> _EXERCISE GOAL_
Your answer should be the entries, repeated exactly.
DATASET RECORDS below:
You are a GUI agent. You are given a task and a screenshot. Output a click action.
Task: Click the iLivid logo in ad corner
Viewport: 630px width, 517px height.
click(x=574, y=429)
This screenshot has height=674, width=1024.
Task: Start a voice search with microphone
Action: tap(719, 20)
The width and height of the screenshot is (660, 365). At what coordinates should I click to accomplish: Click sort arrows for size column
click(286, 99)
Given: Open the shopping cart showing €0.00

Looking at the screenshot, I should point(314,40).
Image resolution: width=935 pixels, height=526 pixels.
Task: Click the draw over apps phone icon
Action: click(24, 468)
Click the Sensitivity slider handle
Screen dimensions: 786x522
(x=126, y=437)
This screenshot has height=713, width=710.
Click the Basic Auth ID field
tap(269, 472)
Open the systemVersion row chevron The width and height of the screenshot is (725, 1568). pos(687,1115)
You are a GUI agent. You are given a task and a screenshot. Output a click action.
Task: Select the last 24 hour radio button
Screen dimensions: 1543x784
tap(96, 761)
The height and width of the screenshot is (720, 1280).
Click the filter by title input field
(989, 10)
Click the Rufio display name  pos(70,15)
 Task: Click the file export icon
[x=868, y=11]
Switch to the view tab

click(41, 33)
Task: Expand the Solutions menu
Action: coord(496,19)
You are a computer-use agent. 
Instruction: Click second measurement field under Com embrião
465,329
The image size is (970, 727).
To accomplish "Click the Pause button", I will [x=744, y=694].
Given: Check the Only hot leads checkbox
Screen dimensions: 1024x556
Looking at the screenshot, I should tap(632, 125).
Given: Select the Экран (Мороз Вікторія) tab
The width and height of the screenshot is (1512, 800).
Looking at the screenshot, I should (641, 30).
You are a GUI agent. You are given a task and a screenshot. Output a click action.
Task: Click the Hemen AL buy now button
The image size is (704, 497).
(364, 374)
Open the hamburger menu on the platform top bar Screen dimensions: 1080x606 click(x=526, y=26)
End of DATASET RECORDS.
> _FINAL ANSWER_
You are a GUI agent. You are given a task and a screenshot. Output a click action.
Task: Click the iLivid logo in ad corner
Viewport: 630px width, 517px height.
click(x=574, y=429)
This screenshot has height=674, width=1024.
Task: Start a voice search with microphone
Action: tap(719, 20)
The width and height of the screenshot is (660, 365). At what coordinates should I click to accomplish: Click sort arrows for size column
click(286, 99)
Given: Open the shopping cart showing €0.00

Looking at the screenshot, I should point(314,40).
Image resolution: width=935 pixels, height=526 pixels.
Task: Click the draw over apps phone icon
Action: click(24, 468)
Click the Sensitivity slider handle
Screen dimensions: 786x522
(x=126, y=437)
This screenshot has height=713, width=710.
Click the Basic Auth ID field
tap(269, 472)
Open the systemVersion row chevron The width and height of the screenshot is (725, 1568). pos(687,1115)
You are a GUI agent. You are given a task and a screenshot. Output a click action.
Task: Select the last 24 hour radio button
Screen dimensions: 1543x784
tap(96, 761)
The height and width of the screenshot is (720, 1280).
Click the filter by title input field
(989, 10)
Click the Rufio display name  pos(70,15)
 Task: Click the file export icon
[x=868, y=11]
Switch to the view tab

click(41, 33)
Task: Expand the Solutions menu
Action: coord(496,19)
You are a computer-use agent. 
Instruction: Click second measurement field under Com embrião
465,329
The image size is (970, 727).
To accomplish "Click the Pause button", I will [x=744, y=694].
Given: Check the Only hot leads checkbox
Screen dimensions: 1024x556
Looking at the screenshot, I should tap(632, 125).
Given: Select the Экран (Мороз Вікторія) tab
The width and height of the screenshot is (1512, 800).
Looking at the screenshot, I should (641, 30).
You are a GUI agent. You are given a task and a screenshot. Output a click action.
Task: Click the Hemen AL buy now button
The image size is (704, 497).
(364, 374)
Open the hamburger menu on the platform top bar Screen dimensions: 1080x606 click(x=526, y=26)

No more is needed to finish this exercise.